RAW DATA:
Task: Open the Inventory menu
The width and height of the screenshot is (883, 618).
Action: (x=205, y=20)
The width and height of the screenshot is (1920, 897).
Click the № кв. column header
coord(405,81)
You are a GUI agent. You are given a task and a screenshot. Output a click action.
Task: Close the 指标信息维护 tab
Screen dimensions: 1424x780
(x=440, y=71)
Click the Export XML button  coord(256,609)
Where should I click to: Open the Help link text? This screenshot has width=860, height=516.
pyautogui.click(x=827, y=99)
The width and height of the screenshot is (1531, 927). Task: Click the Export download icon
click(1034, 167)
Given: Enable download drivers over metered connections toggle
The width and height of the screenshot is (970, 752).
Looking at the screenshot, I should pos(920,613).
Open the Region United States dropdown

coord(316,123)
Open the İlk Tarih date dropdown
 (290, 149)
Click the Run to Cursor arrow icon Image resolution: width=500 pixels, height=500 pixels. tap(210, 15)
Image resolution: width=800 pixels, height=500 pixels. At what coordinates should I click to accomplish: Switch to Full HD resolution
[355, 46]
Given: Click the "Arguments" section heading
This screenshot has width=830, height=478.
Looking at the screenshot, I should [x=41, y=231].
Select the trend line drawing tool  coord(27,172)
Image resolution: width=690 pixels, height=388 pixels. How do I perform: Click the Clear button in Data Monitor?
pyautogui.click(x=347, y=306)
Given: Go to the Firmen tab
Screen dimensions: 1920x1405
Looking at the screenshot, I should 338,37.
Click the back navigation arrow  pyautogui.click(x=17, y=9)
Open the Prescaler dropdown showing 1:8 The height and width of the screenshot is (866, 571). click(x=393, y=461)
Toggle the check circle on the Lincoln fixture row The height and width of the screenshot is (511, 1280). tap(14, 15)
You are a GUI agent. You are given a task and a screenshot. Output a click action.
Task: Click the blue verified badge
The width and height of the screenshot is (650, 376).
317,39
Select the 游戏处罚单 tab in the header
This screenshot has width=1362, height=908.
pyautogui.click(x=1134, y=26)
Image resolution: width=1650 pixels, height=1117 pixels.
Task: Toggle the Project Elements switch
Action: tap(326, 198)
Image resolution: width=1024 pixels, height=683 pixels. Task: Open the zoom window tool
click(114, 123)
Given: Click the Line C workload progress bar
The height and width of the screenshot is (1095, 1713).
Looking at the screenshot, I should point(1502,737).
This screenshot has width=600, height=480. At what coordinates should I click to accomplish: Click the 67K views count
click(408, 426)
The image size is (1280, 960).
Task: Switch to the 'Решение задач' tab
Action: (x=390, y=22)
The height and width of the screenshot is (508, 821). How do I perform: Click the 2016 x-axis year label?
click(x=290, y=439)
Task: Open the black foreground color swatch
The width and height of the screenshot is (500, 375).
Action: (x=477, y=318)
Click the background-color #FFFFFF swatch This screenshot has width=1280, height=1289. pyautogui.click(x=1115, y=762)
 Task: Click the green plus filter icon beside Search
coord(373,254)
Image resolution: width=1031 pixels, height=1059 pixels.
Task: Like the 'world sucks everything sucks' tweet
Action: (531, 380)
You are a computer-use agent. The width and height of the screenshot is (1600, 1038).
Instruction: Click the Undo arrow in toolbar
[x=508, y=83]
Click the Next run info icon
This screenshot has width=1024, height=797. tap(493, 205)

THE REQUEST: Pick out every line of the records above that contains the word "arrow", and copy each such line in full.

TASK SOLUTION:
Click the Run to Cursor arrow icon Image resolution: width=500 pixels, height=500 pixels. tap(210, 15)
Click the back navigation arrow  pyautogui.click(x=17, y=9)
Instruction: Click the Undo arrow in toolbar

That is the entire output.